### Given data
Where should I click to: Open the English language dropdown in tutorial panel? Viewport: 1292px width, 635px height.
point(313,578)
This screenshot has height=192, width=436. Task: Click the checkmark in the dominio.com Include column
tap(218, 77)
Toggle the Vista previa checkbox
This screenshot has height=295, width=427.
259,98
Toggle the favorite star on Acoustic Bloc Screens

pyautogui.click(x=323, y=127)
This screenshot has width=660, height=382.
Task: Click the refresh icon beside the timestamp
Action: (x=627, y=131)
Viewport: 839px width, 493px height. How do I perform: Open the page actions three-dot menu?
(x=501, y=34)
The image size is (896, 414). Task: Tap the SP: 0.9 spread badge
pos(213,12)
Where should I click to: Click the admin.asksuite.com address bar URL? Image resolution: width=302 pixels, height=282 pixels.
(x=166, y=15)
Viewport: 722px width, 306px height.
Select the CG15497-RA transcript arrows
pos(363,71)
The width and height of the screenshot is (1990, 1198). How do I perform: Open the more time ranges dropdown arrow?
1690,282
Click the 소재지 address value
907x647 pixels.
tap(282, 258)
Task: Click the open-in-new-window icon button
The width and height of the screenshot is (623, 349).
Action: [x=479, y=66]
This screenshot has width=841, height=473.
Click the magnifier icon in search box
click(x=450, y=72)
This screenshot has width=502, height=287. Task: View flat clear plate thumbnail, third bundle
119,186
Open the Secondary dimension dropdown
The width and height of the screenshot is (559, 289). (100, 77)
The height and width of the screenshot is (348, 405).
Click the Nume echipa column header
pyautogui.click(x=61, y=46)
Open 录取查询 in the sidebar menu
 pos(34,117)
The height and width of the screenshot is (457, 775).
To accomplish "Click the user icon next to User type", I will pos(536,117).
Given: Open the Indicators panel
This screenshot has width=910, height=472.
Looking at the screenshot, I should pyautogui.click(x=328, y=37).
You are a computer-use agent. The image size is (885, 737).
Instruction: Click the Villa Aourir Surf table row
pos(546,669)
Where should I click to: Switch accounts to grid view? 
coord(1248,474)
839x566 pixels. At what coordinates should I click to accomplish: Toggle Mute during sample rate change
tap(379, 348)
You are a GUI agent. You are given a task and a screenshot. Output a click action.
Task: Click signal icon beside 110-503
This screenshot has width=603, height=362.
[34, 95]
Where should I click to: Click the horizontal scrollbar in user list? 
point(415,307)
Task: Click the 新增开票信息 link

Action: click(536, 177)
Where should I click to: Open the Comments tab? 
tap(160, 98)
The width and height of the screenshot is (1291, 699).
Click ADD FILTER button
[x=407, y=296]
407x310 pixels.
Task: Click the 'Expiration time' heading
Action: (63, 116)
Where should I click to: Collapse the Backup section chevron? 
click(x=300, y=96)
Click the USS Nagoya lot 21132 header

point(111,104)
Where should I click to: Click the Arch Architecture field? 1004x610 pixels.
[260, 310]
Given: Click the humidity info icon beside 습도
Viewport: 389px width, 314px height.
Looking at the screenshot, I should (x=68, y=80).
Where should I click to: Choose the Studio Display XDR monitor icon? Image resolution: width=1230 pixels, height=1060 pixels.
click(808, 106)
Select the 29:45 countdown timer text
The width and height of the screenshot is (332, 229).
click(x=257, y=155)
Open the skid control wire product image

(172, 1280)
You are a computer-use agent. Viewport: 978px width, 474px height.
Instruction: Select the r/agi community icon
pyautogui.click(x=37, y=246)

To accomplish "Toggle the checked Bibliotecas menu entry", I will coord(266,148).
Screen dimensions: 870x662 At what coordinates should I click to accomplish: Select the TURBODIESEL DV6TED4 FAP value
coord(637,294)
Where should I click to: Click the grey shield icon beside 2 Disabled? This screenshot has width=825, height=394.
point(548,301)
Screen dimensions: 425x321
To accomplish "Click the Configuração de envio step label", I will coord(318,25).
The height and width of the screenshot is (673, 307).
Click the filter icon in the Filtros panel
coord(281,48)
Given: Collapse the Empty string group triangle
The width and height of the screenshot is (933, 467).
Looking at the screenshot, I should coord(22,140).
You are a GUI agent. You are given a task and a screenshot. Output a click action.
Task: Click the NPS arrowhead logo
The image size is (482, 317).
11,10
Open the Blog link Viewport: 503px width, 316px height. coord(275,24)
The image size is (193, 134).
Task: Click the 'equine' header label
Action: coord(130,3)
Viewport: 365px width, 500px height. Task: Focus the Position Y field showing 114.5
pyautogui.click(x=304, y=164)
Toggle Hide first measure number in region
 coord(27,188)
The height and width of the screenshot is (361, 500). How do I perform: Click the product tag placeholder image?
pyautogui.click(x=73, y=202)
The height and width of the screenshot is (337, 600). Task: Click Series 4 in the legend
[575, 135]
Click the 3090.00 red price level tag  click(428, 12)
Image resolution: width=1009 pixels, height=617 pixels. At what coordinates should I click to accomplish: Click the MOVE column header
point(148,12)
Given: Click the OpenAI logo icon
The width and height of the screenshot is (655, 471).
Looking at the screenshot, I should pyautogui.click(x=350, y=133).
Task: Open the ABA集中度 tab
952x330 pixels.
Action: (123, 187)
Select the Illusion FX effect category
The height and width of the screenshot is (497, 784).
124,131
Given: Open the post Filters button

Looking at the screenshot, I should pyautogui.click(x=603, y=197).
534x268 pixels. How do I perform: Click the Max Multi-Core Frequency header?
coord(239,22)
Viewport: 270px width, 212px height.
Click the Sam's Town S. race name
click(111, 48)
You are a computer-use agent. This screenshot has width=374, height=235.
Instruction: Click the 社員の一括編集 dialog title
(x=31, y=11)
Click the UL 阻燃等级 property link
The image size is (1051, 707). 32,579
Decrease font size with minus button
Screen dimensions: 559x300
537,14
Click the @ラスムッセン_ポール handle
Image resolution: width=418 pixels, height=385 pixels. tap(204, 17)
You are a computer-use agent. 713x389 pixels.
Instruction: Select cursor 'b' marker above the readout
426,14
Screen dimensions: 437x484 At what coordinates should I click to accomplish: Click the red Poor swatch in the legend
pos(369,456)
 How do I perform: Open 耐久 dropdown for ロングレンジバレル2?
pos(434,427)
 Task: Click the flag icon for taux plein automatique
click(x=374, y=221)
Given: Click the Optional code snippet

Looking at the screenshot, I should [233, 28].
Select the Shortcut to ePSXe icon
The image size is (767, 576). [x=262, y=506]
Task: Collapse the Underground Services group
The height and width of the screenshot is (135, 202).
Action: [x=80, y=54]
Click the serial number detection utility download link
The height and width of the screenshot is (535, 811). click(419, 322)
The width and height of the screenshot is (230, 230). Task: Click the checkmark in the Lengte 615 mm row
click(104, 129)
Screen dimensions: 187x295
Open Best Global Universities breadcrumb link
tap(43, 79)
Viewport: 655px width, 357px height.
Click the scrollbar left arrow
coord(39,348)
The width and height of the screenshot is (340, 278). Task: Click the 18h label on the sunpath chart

### Goal of the exercise
Give the listing once more, unchanged in every line.

### Solution to the exercise
Where should I click to: Open the English language dropdown in tutorial panel? Viewport: 1292px width, 635px height.
point(313,578)
This screenshot has height=192, width=436. Task: Click the checkmark in the dominio.com Include column
tap(218, 77)
Toggle the Vista previa checkbox
This screenshot has height=295, width=427.
259,98
Toggle the favorite star on Acoustic Bloc Screens

pyautogui.click(x=323, y=127)
This screenshot has width=660, height=382.
Task: Click the refresh icon beside the timestamp
Action: (x=627, y=131)
Viewport: 839px width, 493px height. How do I perform: Open the page actions three-dot menu?
(x=501, y=34)
The image size is (896, 414). Task: Tap the SP: 0.9 spread badge
pos(213,12)
Where should I click to: Click the admin.asksuite.com address bar URL? Image resolution: width=302 pixels, height=282 pixels.
(x=166, y=15)
Viewport: 722px width, 306px height.
Select the CG15497-RA transcript arrows
pos(363,71)
The width and height of the screenshot is (1990, 1198). How do I perform: Open the more time ranges dropdown arrow?
1690,282
Click the 소재지 address value
907x647 pixels.
tap(282, 258)
Task: Click the open-in-new-window icon button
The width and height of the screenshot is (623, 349).
Action: [x=479, y=66]
This screenshot has width=841, height=473.
Click the magnifier icon in search box
click(x=450, y=72)
This screenshot has width=502, height=287. Task: View flat clear plate thumbnail, third bundle
119,186
Open the Secondary dimension dropdown
The width and height of the screenshot is (559, 289). (100, 77)
The height and width of the screenshot is (348, 405).
Click the Nume echipa column header
pyautogui.click(x=61, y=46)
Open 录取查询 in the sidebar menu
 pos(34,117)
The height and width of the screenshot is (457, 775).
To accomplish "Click the user icon next to User type", I will pos(536,117).
Given: Open the Indicators panel
This screenshot has width=910, height=472.
Looking at the screenshot, I should pyautogui.click(x=328, y=37).
You are a computer-use agent. The image size is (885, 737).
Instruction: Click the Villa Aourir Surf table row
pos(546,669)
Where should I click to: Switch accounts to grid view? 
coord(1248,474)
839x566 pixels. At what coordinates should I click to accomplish: Toggle Mute during sample rate change
tap(379, 348)
You are a GUI agent. You are given a task and a screenshot. Output a click action.
Task: Click signal icon beside 110-503
This screenshot has width=603, height=362.
[34, 95]
Where should I click to: Click the horizontal scrollbar in user list? 
point(415,307)
Task: Click the 新增开票信息 link

Action: click(536, 177)
Where should I click to: Open the Comments tab? 
tap(160, 98)
The width and height of the screenshot is (1291, 699).
Click ADD FILTER button
[x=407, y=296]
407x310 pixels.
Task: Click the 'Expiration time' heading
Action: (63, 116)
Where should I click to: Collapse the Backup section chevron? 
click(x=300, y=96)
Click the USS Nagoya lot 21132 header

point(111,104)
Where should I click to: Click the Arch Architecture field? 1004x610 pixels.
[260, 310]
Given: Click the humidity info icon beside 습도
Viewport: 389px width, 314px height.
Looking at the screenshot, I should (x=68, y=80).
Where should I click to: Choose the Studio Display XDR monitor icon? Image resolution: width=1230 pixels, height=1060 pixels.
click(808, 106)
Select the 29:45 countdown timer text
The width and height of the screenshot is (332, 229).
click(x=257, y=155)
Open the skid control wire product image

(172, 1280)
You are a computer-use agent. Viewport: 978px width, 474px height.
Instruction: Select the r/agi community icon
pyautogui.click(x=37, y=246)

To accomplish "Toggle the checked Bibliotecas menu entry", I will coord(266,148).
Screen dimensions: 870x662 At what coordinates should I click to accomplish: Select the TURBODIESEL DV6TED4 FAP value
coord(637,294)
Where should I click to: Click the grey shield icon beside 2 Disabled? This screenshot has width=825, height=394.
point(548,301)
Screen dimensions: 425x321
To accomplish "Click the Configuração de envio step label", I will coord(318,25).
The height and width of the screenshot is (673, 307).
Click the filter icon in the Filtros panel
coord(281,48)
Given: Collapse the Empty string group triangle
The width and height of the screenshot is (933, 467).
Looking at the screenshot, I should coord(22,140).
You are a GUI agent. You are given a task and a screenshot. Output a click action.
Task: Click the NPS arrowhead logo
The image size is (482, 317).
11,10
Open the Blog link Viewport: 503px width, 316px height. coord(275,24)
The image size is (193, 134).
Task: Click the 'equine' header label
Action: coord(130,3)
Viewport: 365px width, 500px height. Task: Focus the Position Y field showing 114.5
pyautogui.click(x=304, y=164)
Toggle Hide first measure number in region
 coord(27,188)
The height and width of the screenshot is (361, 500). How do I perform: Click the product tag placeholder image?
pyautogui.click(x=73, y=202)
The height and width of the screenshot is (337, 600). Task: Click Series 4 in the legend
[575, 135]
Click the 3090.00 red price level tag  click(428, 12)
Image resolution: width=1009 pixels, height=617 pixels. At what coordinates should I click to accomplish: Click the MOVE column header
point(148,12)
Given: Click the OpenAI logo icon
The width and height of the screenshot is (655, 471).
Looking at the screenshot, I should pyautogui.click(x=350, y=133).
Task: Open the ABA集中度 tab
952x330 pixels.
Action: (123, 187)
Select the Illusion FX effect category
The height and width of the screenshot is (497, 784).
124,131
Given: Open the post Filters button

Looking at the screenshot, I should pyautogui.click(x=603, y=197).
534x268 pixels. How do I perform: Click the Max Multi-Core Frequency header?
coord(239,22)
Viewport: 270px width, 212px height.
Click the Sam's Town S. race name
click(111, 48)
You are a computer-use agent. This screenshot has width=374, height=235.
Instruction: Click the 社員の一括編集 dialog title
(x=31, y=11)
Click the UL 阻燃等级 property link
The image size is (1051, 707). 32,579
Decrease font size with minus button
Screen dimensions: 559x300
537,14
Click the @ラスムッセン_ポール handle
Image resolution: width=418 pixels, height=385 pixels. tap(204, 17)
You are a computer-use agent. 713x389 pixels.
Instruction: Select cursor 'b' marker above the readout
426,14
Screen dimensions: 437x484 At what coordinates should I click to accomplish: Click the red Poor swatch in the legend
pos(369,456)
 How do I perform: Open 耐久 dropdown for ロングレンジバレル2?
pos(434,427)
 Task: Click the flag icon for taux plein automatique
click(x=374, y=221)
Given: Click the Optional code snippet

Looking at the screenshot, I should [233, 28].
Select the Shortcut to ePSXe icon
The image size is (767, 576). [x=262, y=506]
Task: Collapse the Underground Services group
The height and width of the screenshot is (135, 202).
Action: [x=80, y=54]
Click the serial number detection utility download link
The height and width of the screenshot is (535, 811). click(419, 322)
The width and height of the screenshot is (230, 230). Task: Click the checkmark in the Lengte 615 mm row
click(104, 129)
Screen dimensions: 187x295
Open Best Global Universities breadcrumb link
tap(43, 79)
Viewport: 655px width, 357px height.
Click the scrollbar left arrow
coord(39,348)
The width and height of the screenshot is (340, 278). Task: Click the 18h label on the sunpath chart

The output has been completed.